つまり、『仮名手本忠臣蔵 (Kanadehon Chushingura)』の外伝という世界観をもつこの怪談を、本編である『仮名手本忠臣蔵 (Kanadehon Chushingura)』の幕間劇 / インテルメディオ (intermedio) として上演したのである。
さて、この幕間 (Intermission / interval / Interlude) という言葉は、字義どおりに幕と幕の合間、つまり、演劇等での第○幕と第○幕の間の時間の事。最初に書いた様に、ありていに言えば休憩時間である。
だから、本来ならば降りている幕を隔てたあちらもこちらも静かに、その幕が開くのを待ち続けるしかない筈だけれども、実際はそう上手くは往かない。
幕を挟んで片方の側が、衣装合わせや舞台転換でスタッフやらキャストやらが大慌てに奔り回っている一方で、その反対側も、上演されている劇以外の事に夢中なのである。もっとも用足しやあらかじめ手配していた幕の内弁当 (Makunouchi) をかっ喰らうのは生理的な欲求もしくは生物的な欲求を満たしているだけだから、用足しや幕の内弁当 (Makunouchi) は、これからぼくが語ろうとしている"夢中"の埒外ではある。
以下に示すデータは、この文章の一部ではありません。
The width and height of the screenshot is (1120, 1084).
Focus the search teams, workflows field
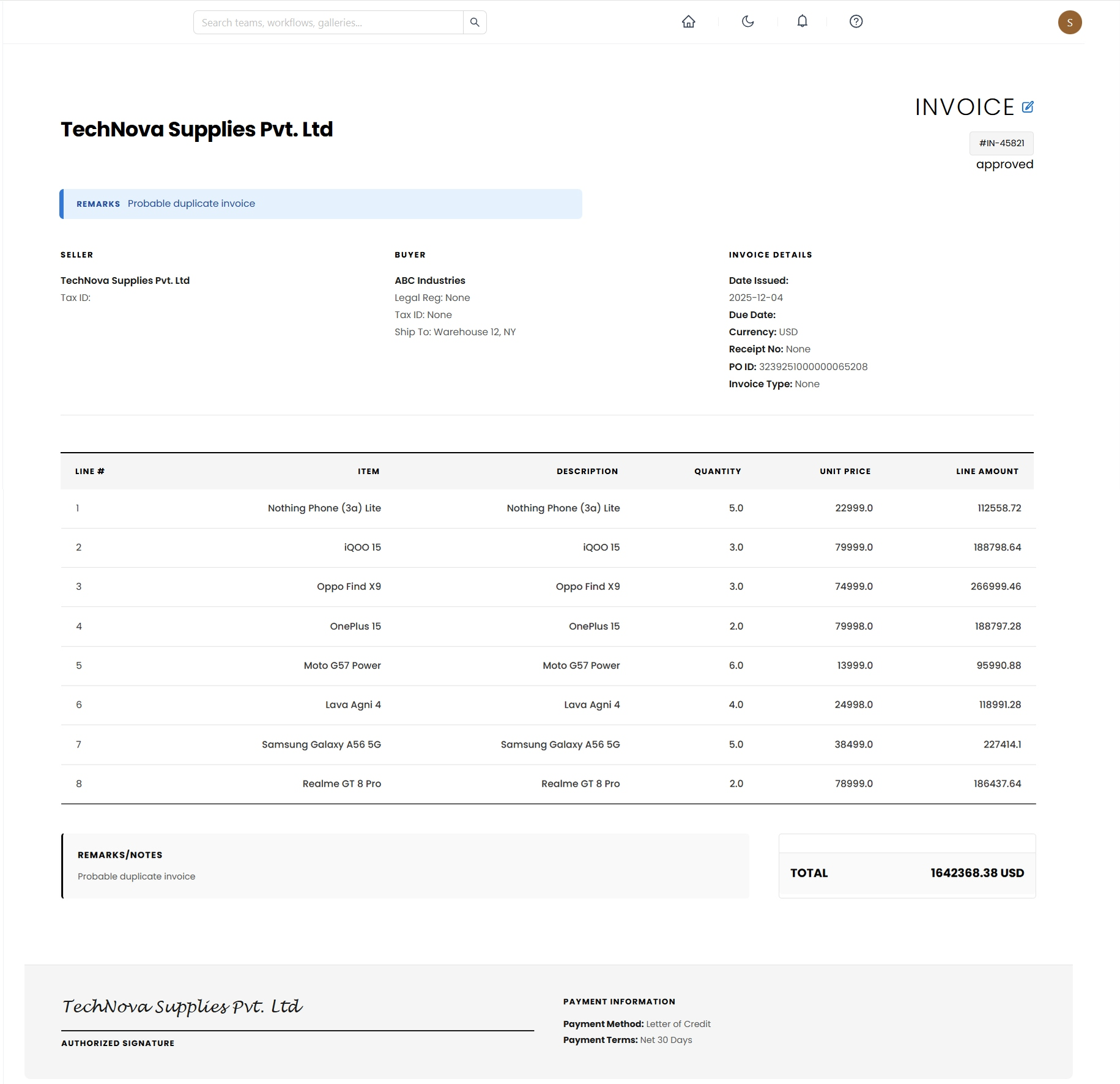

つまり、幕間 (Intermission / interval / Interlude) になると、いままでひた隠しに行われて来た事柄が、あからさまに露見してしまう、という事なのだ。例えば、観客席に灯りが点された途端に屍体がひとつ顕われて観劇中に行われた殺人事件が発覚したり、同伴で観劇していた人物が忽然と姿を消してしまっていて、その失踪者は恋の逃避行や政治的亡命の為に一路国境をめざしていたり、ある意味であり得ない事が起きてしまうのがこの幕間 (Intermission / interval / Interlude) という時間なのだ。ミステリもあればロマンスもあるし、政治的な駆け引きもあればホラーもある。
そして勿論、幕の内弁当 (Makunouchi) を依頼した芝居茶屋のもうひとつの采配で、何処とも知れぬところでしっぽりと恋を語らい情事に耽る事だってありうる訳だ。
それが幕の一方の側だけの事件であれば、時と場合によっては何処とも知れぬ誰かがもみ消してくれる。しかし、往々にしてそれは、その幕の反対側にいる劇のスタッフやキャストも巻き込んだ形となって発覚してしまうのだ。殺人事件の被害者や加害者がその中に紛れ込んで居たり、恋の逃避行や政治的亡命の一方の主役もまた、上演されるべき演劇の主演女優である場合だっておかしくはない。
勿論、本来ならば幕の内弁当 (Makunouchi) と観客席の采配が本業の、芝居茶屋がそこに関わり大きな役を演じている場合だってあるのだ。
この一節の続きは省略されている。